If you’ve ever perused the pages of a Japanese cell phone magazine (what, am I the only one?!) you’ll recognize these little stamps that look like an old dot matrix printer went momentarily berserk. They’re actually the next big thing for mobile technology in Europe and the UK, and North America won’t be far behind.
The Japanese example — the top-left square — is called a Quick Response or “QR” code. It’s a brilliant idea — magazines publish them (they’re much smaller in practice) alongside articles and/or ads and readers scan them with their cameraphone. Some built-in software reads the codes and voilà — the user has a web link, phone number or secret message that’s saved directly onto their mobile!
There is an excellent free QR decoder available for non-Japanese handsets called The Kaywa Reader; it’s not officially available for my Nokia E61i, but thanks to an insider tip I downloaded the N80 version, which will read everything but the codes in my Japanese magazines — either because of the non-English characters or because those fancy Japanese keitai probably have 20-megapixel cameras on them by now… Boo-hoo for me!

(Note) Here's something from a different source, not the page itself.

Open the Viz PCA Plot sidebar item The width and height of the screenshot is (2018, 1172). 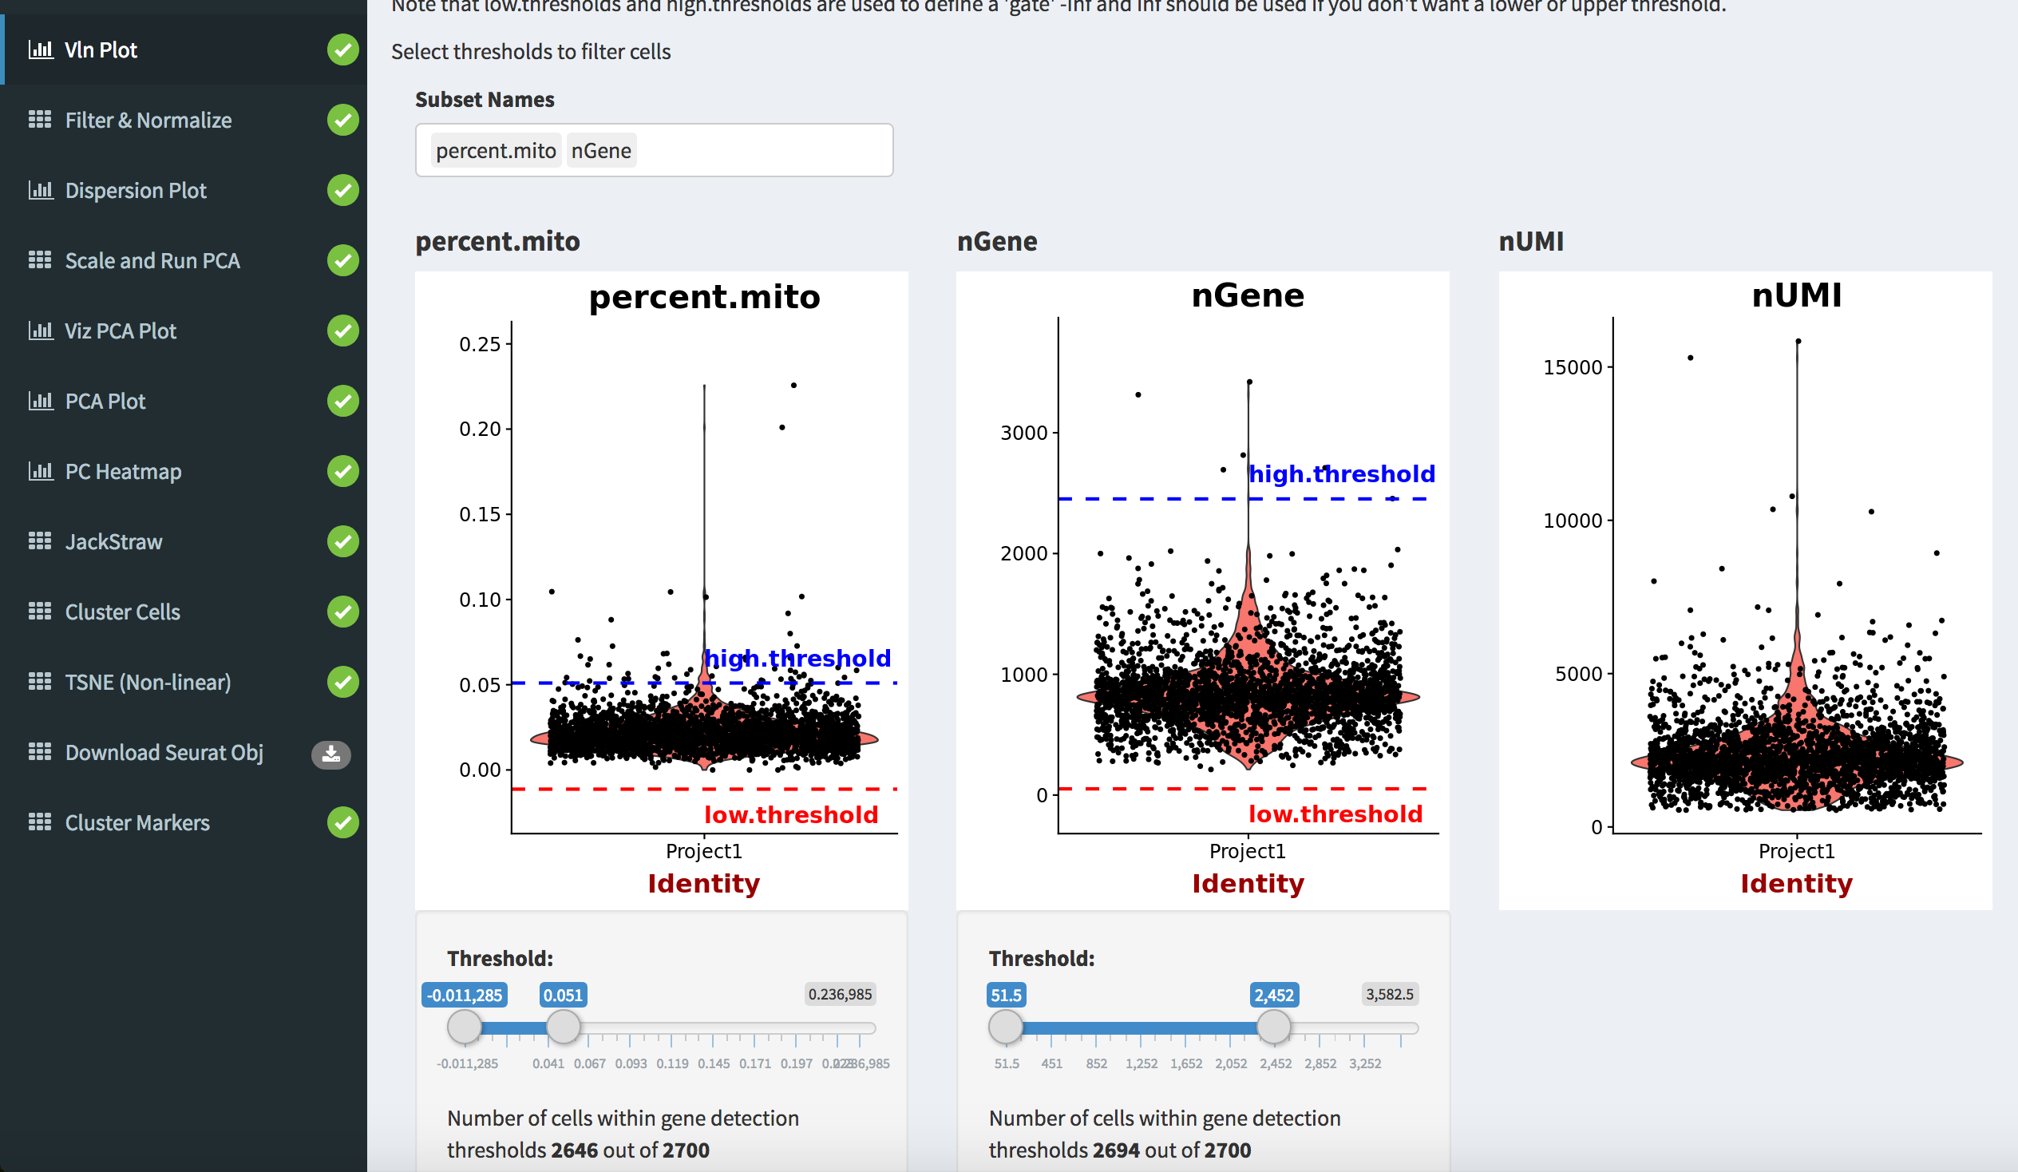(120, 331)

A QR competitor has emerged in the form of Semacode, developed right here in Canada and based on an open software standard. That’s a Semacode image at the top-right.
This is the barcode standard that seems to be taking off across the pond, and since it’s an open standard there are a number of available readers for your cameraphone. The Kaywa Reader also supports Semacode, as does another free app from Taiwan called QuickMark. It reads QR Codes too, but here’s where it gets interesting…
QuickMark has their own proprietary code format — it’s the one at the bottom-left. Whereas QR and Semacodes can contain weblinks, phone numbers and even ready-to-send text messages, QuickMark goes even further and allows an entire address book entry to be encrypted onto a single stamp… Roll your own and see for yourself!
And never one to miss a party, the US and A has thrown their own barcode specification into the ring with ShotCode. That’s ShotCode at the bottom-right.
I predict that ShotCode won’t gain any traction beyond members of the National Rifle Association, and they’re too stupid to figure out how to use a high-functioning handset anyway…
QuickMark has potential and there are some other types of codes out there, but it looks to me like this nascent market is already a two-horse race between QR and Semacode. You’ll likely start seeing one or both them in magazines and on billboards very soon, and starting today on this very page… I now have a QR code link to a mobilized version of my site just for you and your cameraphone!
Oh, and by the way… The codes at the top of this page are all fully-functional — if you can decode ’em be sure to post your bragging rights in the comments!